Consigne écrite A: Extrayez telles quelles, dans les entrées, les lignes allant de celle qui contient « Click the Filter policies by name field » jusqu'à celle qui contient « Image resolution: width=750 », ces deux lignes incluses.
───── Texte à lire
La discussion s'est articulée autour de 3 axes :
- le volontarisme éditorial mais la difficile adaptation à la demande des lecteurs
- une offre de lecture numérique encore peu connue en bibliothèque
- quelle coopération possible entre bibliothèques et les éditeurs ?
Le point de vue de l’éditeur
La maison d'édition Le Peuple de Mü édite depuis deux ans des livres numériques qui relèvent de ce que l'on appelle les "littératures de l'imaginaire".
Au départ, le choix de n'éditer qu'au format numérique (pure player), correspond à une réalité économique et culturelle : celle d’investir un secteur innovant, financièrement accessible et dans lequel s'illustrent de nombreux auteurs des littératures de l'imaginaire.
À l'usage, le Peuple de Mü a décidé de revoir son modèle pour proposer des versions imprimées de ses romans.
En deux ans, onze romans sont publiés au Peuple de Mü et diffusés depuis peu par SoBook. Les mots d'ordre du Peuple de Mü restent l'accessibilité et la juste rémunération des auteurs. Les romans imprimés sont vendus à moins de 20€, la version numérique coûte 30% du prix de l'imprimé. L'auteur touche 15% dans le cas de l'imprimé, 20 à 30% dans le cas du numérique. Ces tarifs, décidés par Mü, n'ont pas été remis en cause par le diffuseur.
De plus, le Peuple de Mü ne pratique pas de DRM 1 afin de permettre la libre circulation du fichier numérique une fois que ce dernier a été acquis par un lecteur.
Pour Davy Athuil, il convient de relativiser la crainte et les conséquences du piratage des ebooks. Le piratage de masse est le fait d'internautes qui n'achètent pas le livre pour son contenu : il ne s’agit pas d’acheteurs potentiels. À l'inverse, les lecteurs qui téléchargent par curiosité finissent par acheter : c'est le cas pour la saga Game of Throne dont les coffrets se sont très bien vendus malgré un important piratage.
Du côté de la bibliothèque
Le développement de services numériques est un axe fort du projet d'établissement à la bibliothèque de Meyzieu.
──────────
Consigne écrite B: Recopiez sans aucune modification le passage du texte à lire qui va de « La discussion s'est » à « littératures de l'imaginaire. ».
───── Entrées fournies
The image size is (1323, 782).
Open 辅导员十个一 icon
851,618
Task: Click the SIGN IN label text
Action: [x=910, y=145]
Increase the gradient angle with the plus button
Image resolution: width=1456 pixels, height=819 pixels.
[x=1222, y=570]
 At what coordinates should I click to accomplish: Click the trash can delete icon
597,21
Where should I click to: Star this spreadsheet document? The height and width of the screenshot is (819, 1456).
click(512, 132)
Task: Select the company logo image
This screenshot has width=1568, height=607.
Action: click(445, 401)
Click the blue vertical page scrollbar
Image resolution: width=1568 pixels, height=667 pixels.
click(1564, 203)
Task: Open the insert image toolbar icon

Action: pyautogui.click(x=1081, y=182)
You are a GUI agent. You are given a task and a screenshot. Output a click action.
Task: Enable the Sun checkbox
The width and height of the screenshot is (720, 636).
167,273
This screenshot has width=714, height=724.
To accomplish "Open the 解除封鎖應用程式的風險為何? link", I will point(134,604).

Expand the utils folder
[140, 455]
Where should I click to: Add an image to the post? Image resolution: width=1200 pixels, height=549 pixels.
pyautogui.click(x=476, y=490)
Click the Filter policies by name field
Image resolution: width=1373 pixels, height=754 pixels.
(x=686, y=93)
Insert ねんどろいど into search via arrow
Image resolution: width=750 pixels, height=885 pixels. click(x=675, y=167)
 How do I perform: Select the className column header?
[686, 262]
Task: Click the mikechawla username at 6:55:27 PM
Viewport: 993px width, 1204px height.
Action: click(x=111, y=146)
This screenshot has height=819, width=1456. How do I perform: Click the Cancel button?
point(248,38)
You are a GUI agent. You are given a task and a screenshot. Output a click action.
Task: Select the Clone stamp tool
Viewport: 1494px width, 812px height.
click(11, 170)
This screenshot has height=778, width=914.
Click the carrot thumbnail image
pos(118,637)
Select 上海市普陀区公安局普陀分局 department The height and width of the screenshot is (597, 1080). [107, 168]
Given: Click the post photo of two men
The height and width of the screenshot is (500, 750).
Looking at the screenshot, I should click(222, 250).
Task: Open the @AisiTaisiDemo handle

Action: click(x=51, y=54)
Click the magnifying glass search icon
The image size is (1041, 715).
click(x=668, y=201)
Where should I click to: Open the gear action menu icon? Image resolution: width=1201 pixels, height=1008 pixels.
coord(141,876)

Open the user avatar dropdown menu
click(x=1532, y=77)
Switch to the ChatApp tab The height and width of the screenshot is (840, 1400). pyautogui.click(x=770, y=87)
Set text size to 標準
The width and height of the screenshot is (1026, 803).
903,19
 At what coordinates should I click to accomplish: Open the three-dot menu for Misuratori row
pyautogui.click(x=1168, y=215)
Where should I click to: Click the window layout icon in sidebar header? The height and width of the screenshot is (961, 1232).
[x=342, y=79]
──────────
Réponse attendue A:
Click the Filter policies by name field
Image resolution: width=1373 pixels, height=754 pixels.
(x=686, y=93)
Insert ねんどろいど into search via arrow
Image resolution: width=750 pixels, height=885 pixels. click(x=675, y=167)

Réponse attendue B:
La discussion s'est articulée autour de 3 axes :
- le volontarisme éditorial mais la difficile adaptation à la demande des lecteurs
- une offre de lecture numérique encore peu connue en bibliothèque
- quelle coopération possible entre bibliothèques et les éditeurs ?
Le point de vue de l’éditeur
La maison d'édition Le Peuple de Mü édite depuis deux ans des livres numériques qui relèvent de ce que l'on appelle les "littératures de l'imaginaire".
Au départ, le choix de n'éditer qu'au format numérique (pure player), correspond à une réalité économique et culturelle : celle d’investir un secteur innovant, financièrement accessible et dans lequel s'illustrent de nombreux auteurs des littératures de l'imaginaire.